Alongside the primary sources like the Apocrypha—the 14 books of the Bible usually omitted from the Old Testament—and the Dead Sea Scrolls, Ann also read the recently translated Coptic Gospel of Judas.
“It takes the position that Judas was carrying out Jesus’s wishes and not betraying him. So I made him a childhood friend and lover of Mariam, close and dear friend to Jesus and not the hate figure most of us know. That’s why there are three figures in the cover picture [designed by Esther Harding].
“I got the idea of two time-lines—Mariam as an old woman at the end of her life and the memory drift back to the past where she re-lived her childhood and the story of Jesus’ ministry—because I wanted to hint at the wider story, the upheaval of the times that continued into rebellion, exile and elements that are still relevant today.
“I did wonder whether the way I had written the book would offend devout Christians and I Emailed the manuscript to a friend in the States to see what she thought of it. She responded that she found it ‘absolutely fascinating’ and that it had made her go back to the original sources!
“The woman’s perspective interested me hugely—at Gethsemane, when Christ was taken, the men ran and the women didn’t. Having women followers in a society where girls were at home till they married and then tended to stay within the domestic sphere is amazing. And for a woman to wander, instead of staying put in her place and to undertake ministry is unbelievable for the time. Women were equals in the early Christian church before the church fathers pushed women into an inferior position.

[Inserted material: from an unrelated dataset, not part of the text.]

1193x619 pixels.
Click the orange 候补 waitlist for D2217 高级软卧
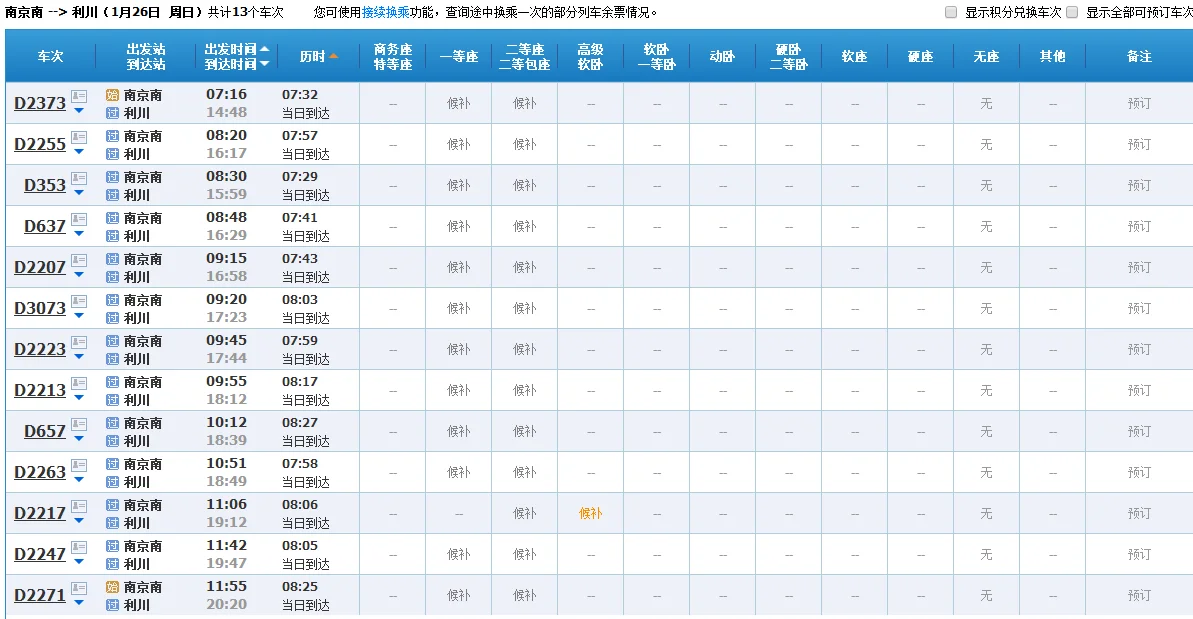click(x=589, y=513)
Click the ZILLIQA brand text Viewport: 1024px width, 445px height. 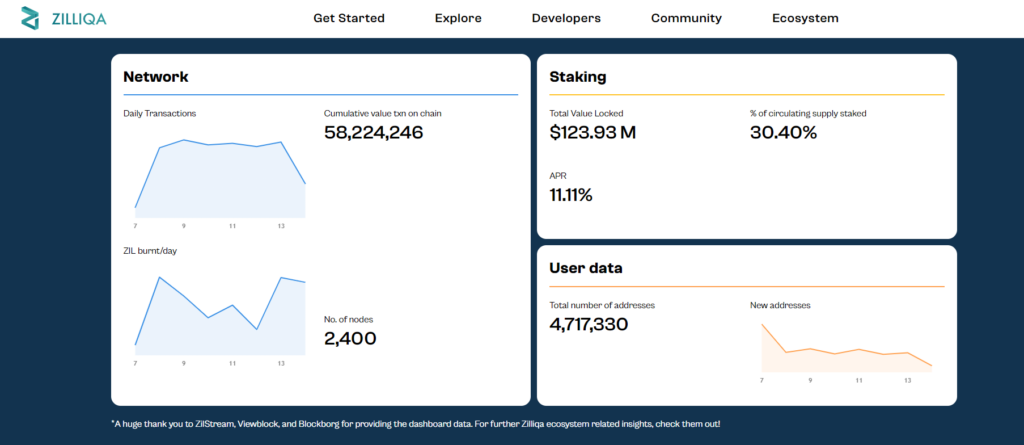coord(78,19)
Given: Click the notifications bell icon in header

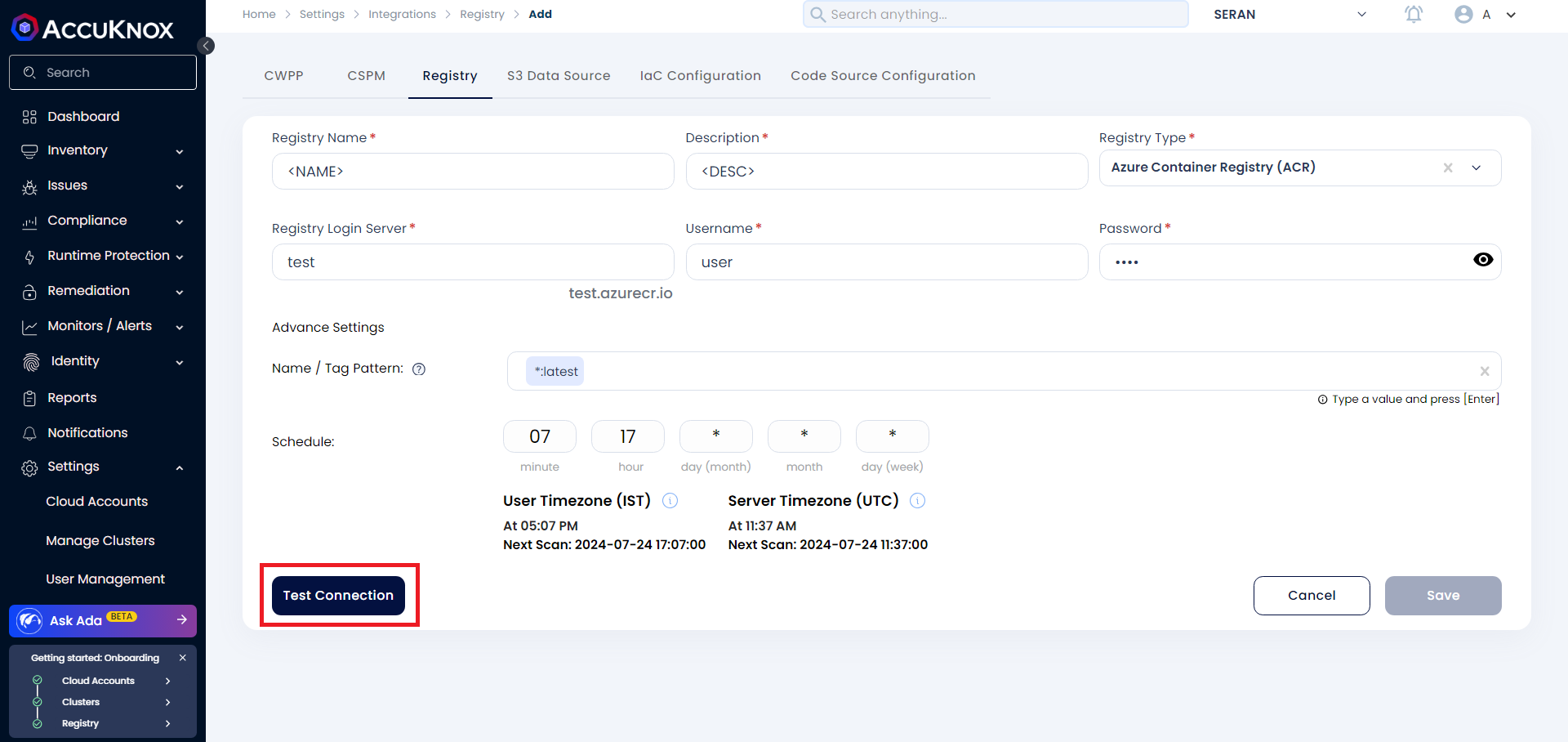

“The idea of a courageous woman, a sister figure, seemed to me to be a good imaginary way to address some of this. I don’t know if some will be too happy with my treatment of the Virgin Mary, but there you are!”
Ann, who lives in Brought Ferry with her husband David, former vice-principal of University of Dundee, worked previously as a lecturer, translator, freelance journalist and software designer, with nine years on the governing council of the Open University and five years as a manager and editor in the technical author division of an international computer company.
She is also chair of Dundee Book Events which promotes books and authors to the general public and which has brought many distinguished literary figures to the city since the mid-1990s.
Having given up her full-time job to concentrate on her writing, she has received high praise for her previous books, The Anniversary, The Travellers and A Running Tide. This is her fourth novel and one, she admits, that has really left its mark with its author.
“Some of the lines of research were so powerful, so fascinating, it would be difficult to match that, I think. I found it very compelling to write.”
Ann also reckons that it’s the kind of book that will be good for reading groups to discuss—“ I’ve been speaking to librarians and book group leaders in Angus and Dundee about it. I hope it’s something that people will enjoy but it also has the potential to invite argument, stimulate debate and really get a discussion going.
“It’s the book I’ve enjoyed writing most so far.”